R v Forrester

Case

[2013] QCA 329

1 November 2013


SUPREME COURT OF QUEENSLAND

CITATION:

R v Forrester [2013] QCA 329

PARTIES:

R
v
FORRESTER, Shannon Wayne
(applicant)

FILE NOS:

CA No 118 of 2013
SC No 356 of 2011

DIVISION:

Court of Appeal

PROCEEDING:

Application for Extension (Sentence & Conviction)

ORIGINATING COURT:

Supreme Court at Brisbane

DELIVERED ON:

1 November 2013

DELIVERED AT:

Brisbane

HEARING DATE:

22 October 2013

JUDGES:

Margaret McMurdo P and Gotterson JA and McMeekin J
Separate reasons for judgment of each member of the Court, each concurring as to the order made

ORDER:

Application for extension of time to appeal against conviction and against sentence refused.

CATCHWORDS:

APPEAL AND NEW TRIAL – APPEAL - PRACTICE AND PROCEDURE – QUEENSLAND – TIME FOR APPEAL – EXTENSION OF TIME – WHEN REFUSED – where the applicant was convicted on 19 December 2011 on four counts of supplying dangerous drugs on four different dates, one count of producing dangerous drugs in excess of two grams and one count of possessing dangerous drugs in excess of two grams – where he was sentenced on the same day to concurrent sentences of five years imprisonment for each of the production and possession offences and two years imprisonment for each of the supply offences – where the applicant made an application for an extension of time to appeal against his conviction and sentence almost 16 months after the appeal period expired – where his application for an extension of time was not supplemented by any affidavit made by him swearing to the circumstances which had resulted in his failing to appeal within time – where the applicant attributed his failure to appeal and to apply for leave to appeal in a timely fashion to his not knowing that there was a time limit and to his being unable to contact his legal advisers during the Christmas/New Year break immediately following his imprisonment – where the applicant failed to satisfy the Court that he has any arguable ground of appeal against conviction or sentence which has any reasonable prospect of success – whether an extension of time should be granted

Criminal Code 1899 (Qld), s 671B

R v DAQ[2008] QCA 75, cited

COUNSEL:

The applicant appeared on his own behalf
S J Farnden for the respondent

SOLICITORS:

The applicant appeared on his own behalf
Director of Public Prosecutions (Queensland) for the respondent

  1. MARGARET McMURDO P:  I agree with Gotterson JA’s reasons for refusing this application for an extension of time to appeal against conviction and to apply for leave to appeal against sentence.  The applicant has not put before this Court the further evidence he seeks to lead in his proposed appeals.  In any case, even if he can produce this evidence, it does not appear to be such as would lead this Court to determine that, had it been before the jury, there was a significant or real possibility that the jury, acting reasonably, would acquit.
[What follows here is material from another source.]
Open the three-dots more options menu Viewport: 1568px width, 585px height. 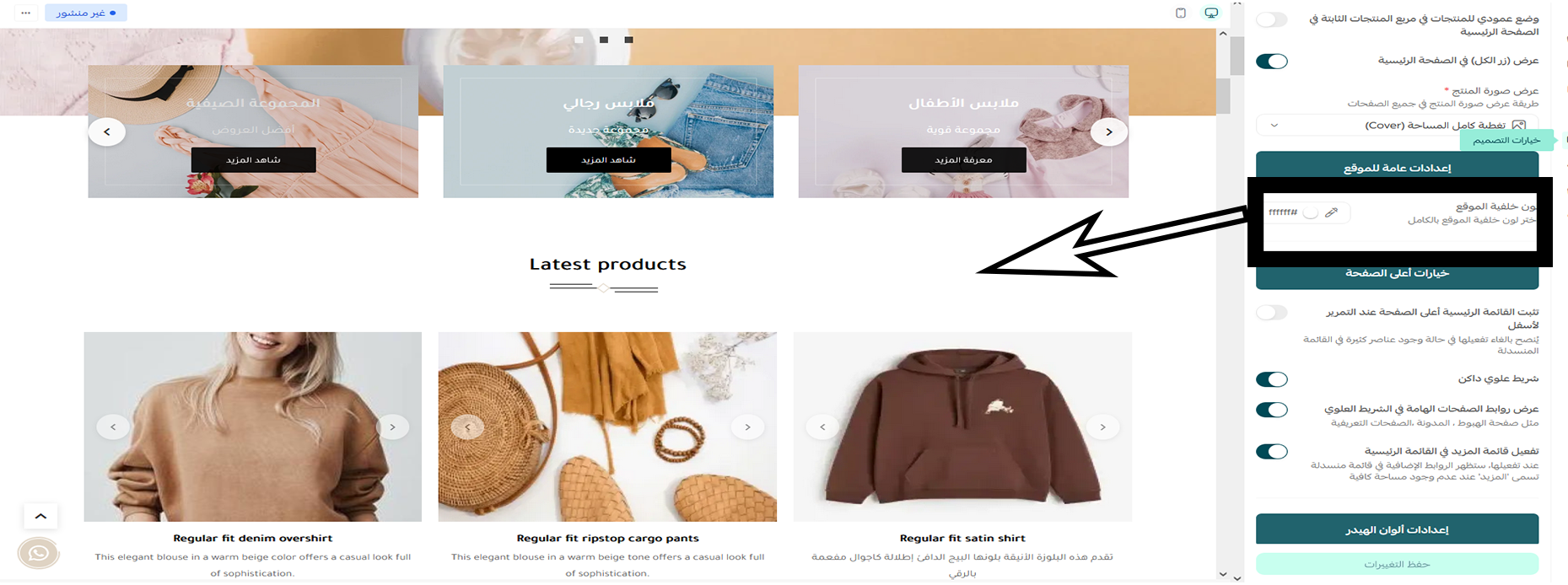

  1. I agree with the order proposed by Gotterson JA.

  1. GOTTERSON JA:  After a trial over four days in the Supreme Court at Brisbane, Shannon Forrester (“the applicant”) was convicted on 19 December 2011 on four counts of supplying dangerous drugs (GHB) on four different dates, one count of producing dangerous drugs (GHB and GBL) in excess of two grams and one count of possessing dangerous drugs (GHB and GBL) in excess of two grams.  He was sentenced that day to concurrent sentences of five years imprisonment for each of the production and possession offences and two years imprisonment for each of the supply offences.

  1. On 27 May 2013, the applicant filed two documents in this Court.  One was a Form 26 notice of appeal and application for leave to appeal against sentence; and the other, a Form 28 notice of application for an extension of time within which to appeal.  An extension of time was necessary, the time for appealing having expired on 16 January 2012.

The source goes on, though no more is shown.